━━━━━ Document passage ━━━━━

Minnesota U.S. Rep. Tom Emmer, one of President Donald Trump's earliest supporters, has grown adept at defending the president.
As head of the campaign arm for House Republicans, Emmer is leading the bid to win back a majority — a push that's closely linked to Trump's political fortunes. For Emmer and his two fellow Minnesota Republicans in Congress, that's meant standing by Trump as evidence grows that he sought foreign government investigations of former Vice President Joe Biden.
Last week, a group of Emmer's Sixth District constituents packed Blaine's City Council chambers where they pressed Emmer on Trump, Ukraine and foreign election interference. It was a window into the fraught politics of the impeachment battle, which is flaring anew this week as Congress returns to Washington from a two-week break.
The meeting produced more questions than answers. Emmer, who two days later rode with Trump on Air Force One from Washington to Minnesota for the president's re-election rally, hewed to an emerging GOP strategy of playing offense against Trump's opponents. That meant not directly answering whether it was proper for Trump to urge the new Ukrainian president and the government of China to investigate links between Biden, a Democratic presidential front-runner, and his son Hunter Biden's international business interests.
"Is it OK for the president to reach out to China and Ukraine to dig up dirt on a political rival?" asked Kevin Petroske, a chef from Blaine.
Emmer responded by bringing up Hunter Biden's work for a Ukrainian energy company while his father was in the Obama White House.
"What's wrong is when you've got somebody who's related to the vice president who's garnering $50,000 ..." Emmer said, as the crowd began to shout over him.
"He deflected," Petroske said later.
That pattern repeated over a contentious hourlong meeting, one of a half-dozen congressional town hall meetings taking place around Minnesota on a two-week congressional recess that has brought Washington lawmakers in contact with voters for the first time since the impeachment inquiry began.
Emmer's town hall, in a pro-Trump district stretching from the northern Twin Cities suburbs to St. Cloud, demonstrated that even well-entrenched Minnesota Republicans are not immune from the fallout of the impeachment fight that is dividing the nation. It took place two days ahead of a new Fox News poll showing that a narrow majority of registered voters around the nation — 51% — favor impeachment and removal from office.
The largely pro-impeachment group gathered at Emmer's town hall was not necessarily representative of a district that previously sent conservative stalwart Michele Bachmann to Washington. But Brandon Taitt, a leader of the North Metro chapter of the anti-Trump group Indivisible, said he encouraged members to come to the meeting to speak up about impeachment.
Emmer was forced to parry numerous jabs over his support for Trump. At times, he forcefully rebutted his questioners. At other moments, he stayed silent. And when it came to impeachment, Emmer did not give an inch.
"We were told there was a quid pro quo. There was no quid pro quo," Emmer told the crowd, drawing boos and shouts.
But for now, Republicans in safe districts like Emmer's see little reason to give in on impeachment, and in fact see it as a potential rallying cry for the Trump faithful who elected them.
Emmer won re-election by 22 points last year, and 33 points in 2016. That same year, Trump carried the district by 25 points. National Democrats have not made a priority of ousting Emmer, a former state representative who succeeded Bachmann in Congress.

━━━━━

_Your goal_: Can you pick up the article about Tom Emmer's town hall after its last sentence and keep writing it? The data that comes next has no connection to the article about Tom Emmer's town hall.

━━━━━ Material provided ━━━━━

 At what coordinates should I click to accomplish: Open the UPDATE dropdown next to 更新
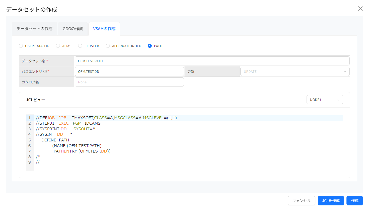click(x=295, y=71)
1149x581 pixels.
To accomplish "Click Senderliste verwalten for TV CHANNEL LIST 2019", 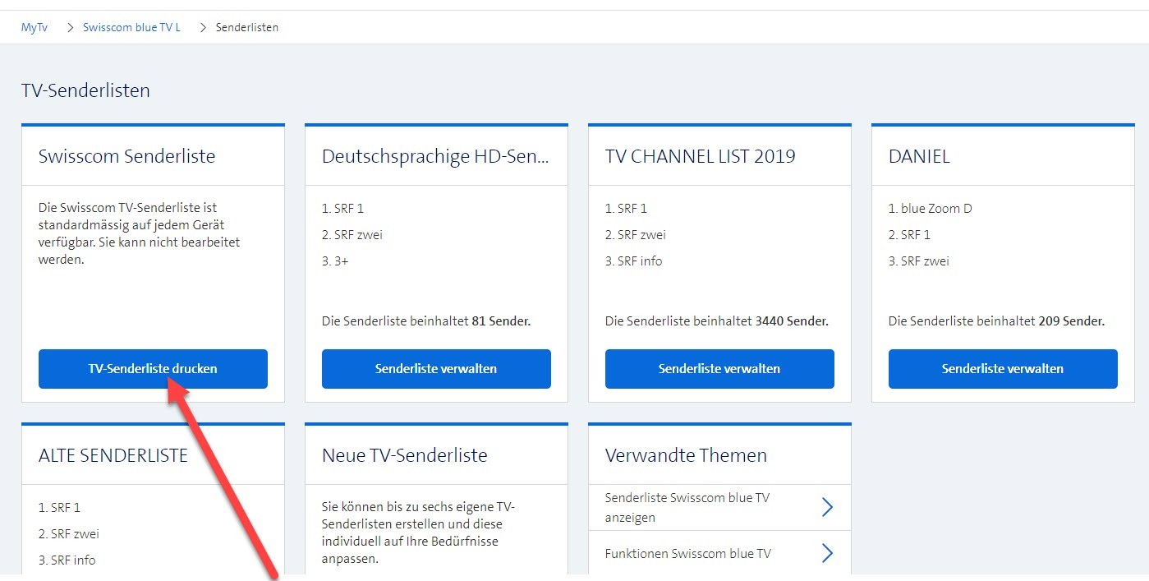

━━━━━

_Result of this task_:
House Republicans have been Trump's closest allies on Capitol Hill, and few have offered any criticism of the president's interactions with the government of Ukraine, which has been seeking U.S. military aid to hold off Russian-backed separatists. Like Emmer, Minnesota's two other Republicans in Congress, Reps. Pete Stauber and Jim Hagedorn, have criticized the impeachment probe as a partisan exercise, and issued no public criticism of Trump's behavior.
Nevertheless, town halls like the one in Blaine have challenged Trump's defenders with an intensity matched by few of the president's earlier controversies.
"The reason I'm here tonight is that I'm worried about our democracy surviving," said Dave Stinson, a financial analyst from Andover who showed up at the Blaine meeting. He asked Emmer how anyone who read Robert Mueller's report on Russian interference in the 2016 election, as Emmer said he did, could say it's time to move on.
"Thirty-two million dollars, two years, a huge team doing the investigation. And they come up with no collusion and no obstruction," Emmer said.
"Respectfully, that's a lie," Stinson shot back.
Mueller said in congressional testimony that his investigation did not issue a conclusion on whether Trump obstructed justice.
Emmer didn't overtly defend Trump's behavior in the probe of his campaign's dealings with Russia, although he did criticize Mueller for "investigating the entire Trump family."
But he saved his harshest words for the mechanics of the Democrats' impeachment process, echoing the arguments of a White House letter to Democratic leaders earlier on Tuesday.
Emmer said that the House Judiciary Committee should be conducting the impeachment inquiry rather than the Intelligence Committee because that would provide a more open process. He said Democrats should hold a vote to explicitly authorize the impeachment process and that Republicans should have equal subpoena powers.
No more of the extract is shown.